The estuary is part natural and part man-made. It is bisected by a bike trail and cut off from the ocean by the last mile of the Richardson Highway’s two paved lanes and wide shoulders. The estuary’s inland demarcation is the senior center, which is the last structure you pass on your way into the wetland from the gentle neighborhoods of town.
When you approach from this side, you see the estuary gradually develop. A rim of trees and alder line the trail, obscuring the stream running along the base of the steep mountain side. Melting snow trickles into the waterway, giving it life. It eventually widens out, then becomes an ooze, spreading out in a fan, dampening the ground. It is a tributary of Crooked Creek, a glamorous beauty who gets all the attention.
Crooked Creek is a frothing, foaming waterfall visible from the highway. A Forest Service visitor center lauds its presence and people pour from buses, RVs, and rental cars to stand near. The mountains which rise above Crooked Creek and my estuary form a solid 4,000-foot high unbroken wall of luscious green that gives Valdez, an otherwise nondescript town, its scenic heft. Facing due south, the jagged ridgeline with its five unnamed summits and dramatic couloirs form a crown.

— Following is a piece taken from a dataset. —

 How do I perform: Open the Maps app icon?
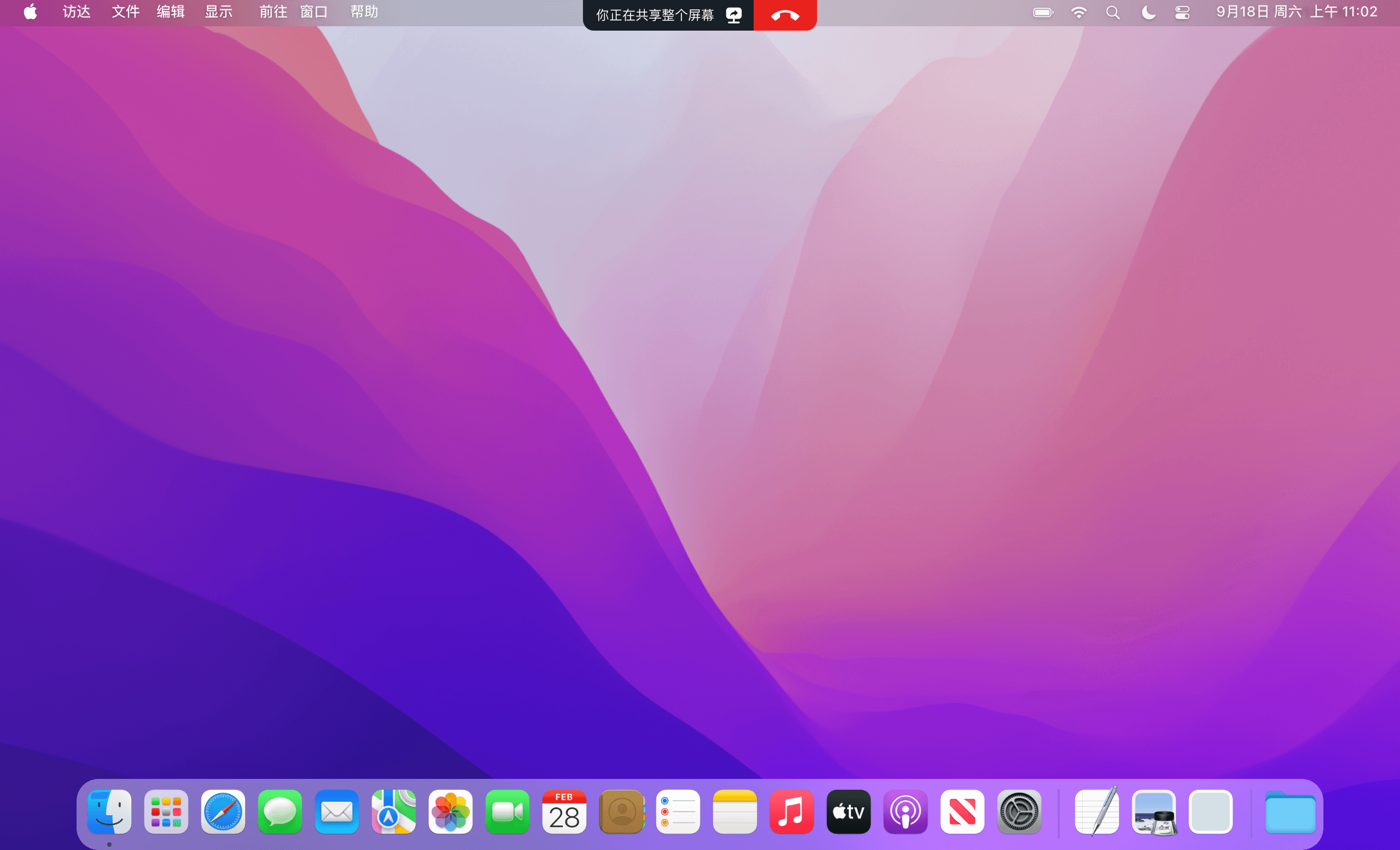(393, 811)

My little estuary boasts its own jewels: a whispering stream, unruly alder, and more. Last night, when I walked down from the bike path to the gravelly creek I found soft maroon-edged leaves of chocolate lilies. I stepped over crops of sprouting false hellebore and mounds of lady fern. Fiddleheads, still covered with the brown scales of youth, pushed through a thick layer of last year’s grasses and scum. I ate one and pondered the taste of spring on my tongue, the crunch of fresh earthy vegetable.
A garden of skunk cabbage grows thick in the wettest places, displaying the only color besides green and brown in the marsh. Skunk cabbage looks prehistoric—its lemon yellow cone-shaped flower protrudes from the ground in waxy glory with lime-green leaves around its base. The plant’s secret is that its modest springtime leaves will grow and grow and grow into enormous palm-tree-sized paddles.

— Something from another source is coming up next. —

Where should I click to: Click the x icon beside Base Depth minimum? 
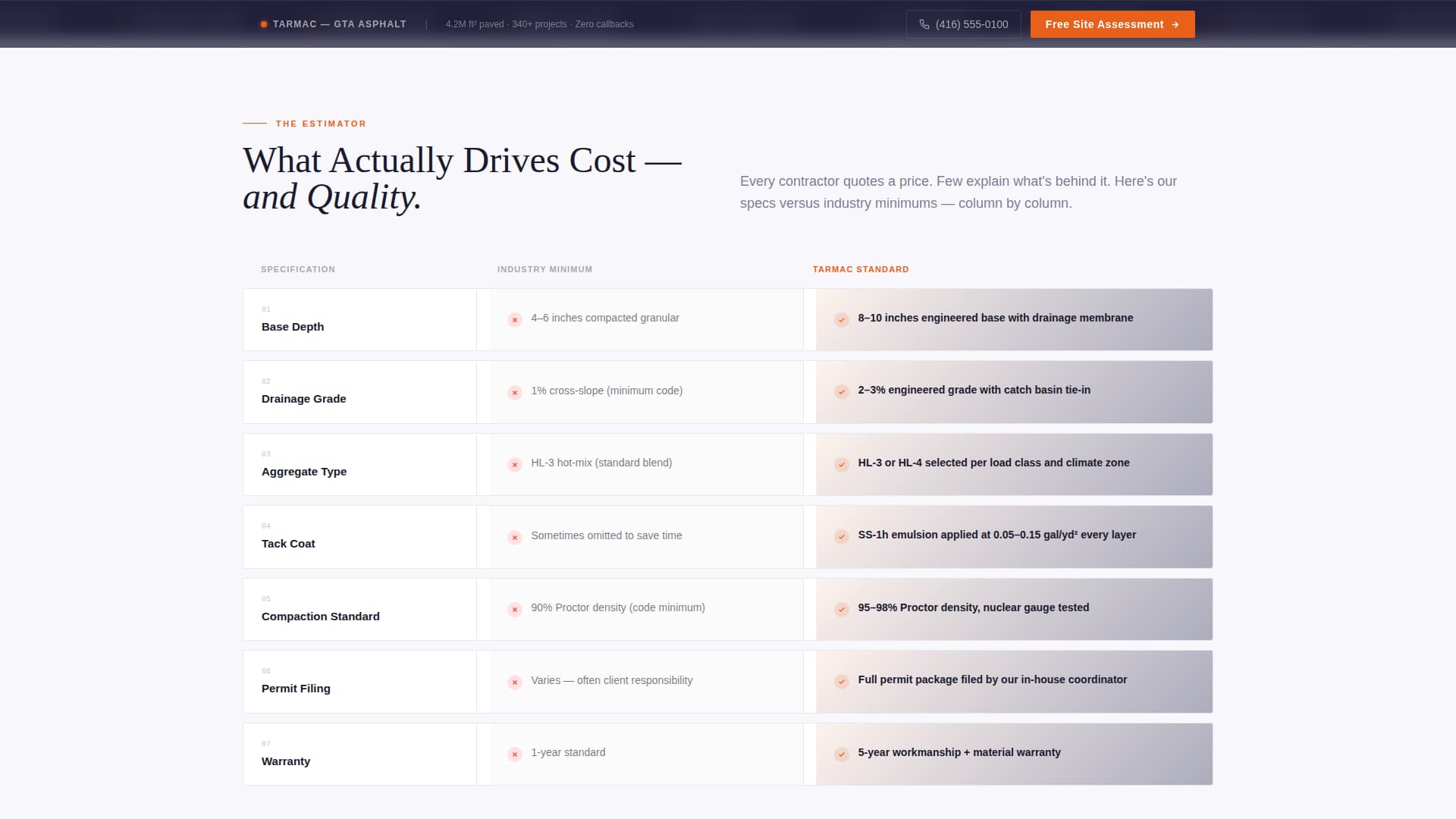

You can stroll downstream for a ways, but soon the land becomes sodden, then soaked, then there is standing water several feet deep. The trees are sparse, one here and one there growing up along the margins of the estuary. Electrical distribution poles jut through the clammy vegetative mat covering stagnant swamp water.
I like this unnamed estuary because it’s small, contained, defined. Alaska, in so many ways, is too big for me. It’s so big I can’t get my head around it, so big I can’t see it in one view. Too big to grasp. The estuary is comprehensible. From here, I can see its source and its conclusion. I can stand in one place and see the entire system—creek, protective treed borders, marshy wetlands. I can tally the plants and watch each patch develop from spring greenery to bouquets of summer blossoms. I can count the birds that inhabit this dime-sized habitat: a pair of robins, one singing melodiously in the top of a cottonwood, a silhouette against the bright sky; a song sparrow hopping in and out of the brush on the ground, pecking at seeds; a chirping warbler; a knocking woodpecker.
The estuary will never find its way onto a tourist brochure or into the Top Ten Places to Visit in Alaska. It’ll never be endangered, nor is it likely to harbor rare species. No one will ever seek protected status for this sliced and diced land—it’s already been disturbed and regenerated several times. It’ll remain a pass-through zone along the bike path access trail, east of the senior center, just a little catchment area for last winter’s snowmelt, in the shadow of a massive mountain wall.